What is it about? This is a practical application of the fact that understanding the exact origin of sounds in the human auditory system is based on the interactions of sound waves in our head and in our auricles. However, because each of us has our specific morphology, these interactions are unique to us. Therefore, in order to better mimic the spatialization of sound, Sony headphones suggest to consider this uniqueness. This is the whole purpose of the ear photographs we discussed above: the shape of our auricles can be analyzed to identify filters that are closer to reality. The concept is not new; Sony even uses it for its 360 Reality Audio spatialized sound music ecosystem. It’s also similar to what Creative is offering under the name Super X-Fi.

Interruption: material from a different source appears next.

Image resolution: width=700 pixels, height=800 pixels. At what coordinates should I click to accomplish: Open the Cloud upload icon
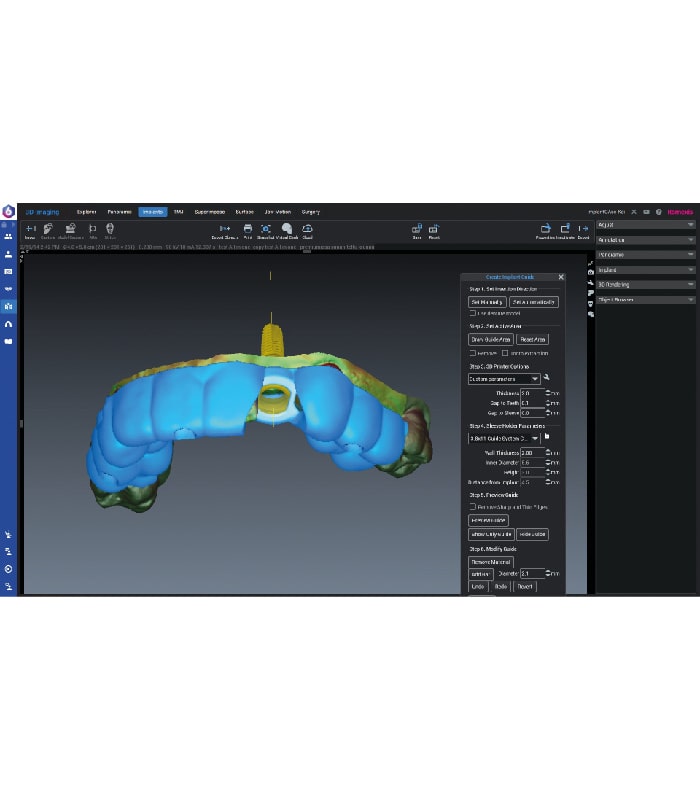coord(307,229)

Precisely because of the morphological uniqueness of all, it is impossible for us to judge with absolute certainty and in a universal way the effectiveness of this personalization. However, for all the people we tested, the effect turned out to be convincing, especially a significant improvement in the difference between the front and back parts of the soundstage. Similarly, people whose personal HRTF is far from common, and for whom “ordinary” virtual spatialization treatments are often unconvincing, are able to feel a very clear difference in sound perception. envelopment provided.

Finally, we conclude by ensuring that this personalized spatial audio system is only available on PC. On the PS5, the H9 is clearly compatible with the console’s native Tempest 3D audio system, just like any other headset. But then, it’s really the console that creates the spatialization, and not the helmet itself; the usual filters are no longer active.